Broncia Koller-Pinell malte ihre Tochter Silvia im Reformkleid und mit Vogelkäfig.
Broncia Koller-Pinell malte ihre Tochter Silvia im Reformkleid und mit Vogelkäfig.
Sammlung Eisenberger, Wien

Als sich die Wiener Kunstszene um die Jahrhundertwende in einem Kaffeehaus trifft, fallen in der Beschreibung der illustren Gesellschaft die Namen Klimt, Wagner oder Hoffmann, manchmal auch Munch und Hodler. Unter ihnen: Broncia Koller-Pinell – eine Frau und nicht selten die Einzige, die in der Männerrunde mitmischt.

Heute, da die Bezeichnung "Wien um 1900" längst zu einer Marke geworden ist, stehen wieder die Männer im Vordergrund, der Name Koller-Pinell ist in den Hintergrund gerückt. "Zu Unrecht", wie Belvedere-Direktorin Stella Rollig findet: Das Untere Belvedere widmet der vielseitigen Malerin und Mäzenin mit "Broncia Koller-Pinell. Eine Künstlerin und ihr Netzwerk" jetzt erstmals eine Personale.
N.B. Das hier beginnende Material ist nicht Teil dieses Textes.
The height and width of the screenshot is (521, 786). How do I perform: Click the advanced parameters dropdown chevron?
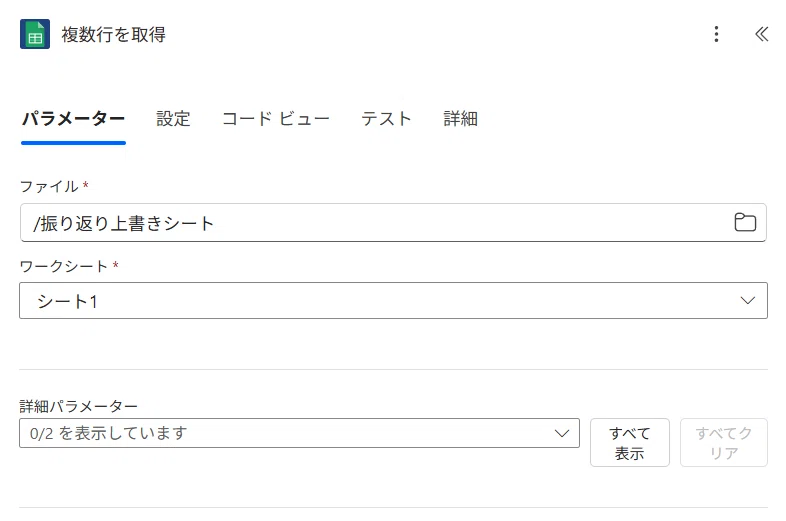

1863 wird sie als Bronisława Pineles in eine einflussreiche jüdische Familie geboren, mit zehn Jahren übersiedelt sie aus dem damaligen Galizien nach Wien. Mit 18 erhält sie privaten Zeichenunterricht, ab 1888 besucht sie die Münchner Damenakademie. Das in jener Periode entstandene Ölgemälde Nachmittag bei der Großmutter stellt sie drei Jahre später auf der Weltausstellung in Chicago aus.

Neuen Strömungen

Aber erst als sie 1890 nach Wien zurückkehrt, soll Koller-Pinells Kunst Fahrt aufnehmen, wie die Ausstellung unter der kuratorischen Leitung von Katharina Lovecky und Alexander Klee beweist: Sie wendet sich neuen Strömungen zu, lässt Elemente des Impressionismus oder des Japonismus in ihre Bilder einfließen. Mit ihrem Mann Hugo Koller bezieht sie unweit der Secession eine Wohnung, die sie von Josef Hoffmann und Kolo Moser ausstatten lässt. Obwohl sie zeitlebens nie dazugehört – Frauen bleibt die Mitgliedschaft bis 1949 untersagt –, pflegt sie enge Kontakte zu den Akteuren der Künstlervereinigung.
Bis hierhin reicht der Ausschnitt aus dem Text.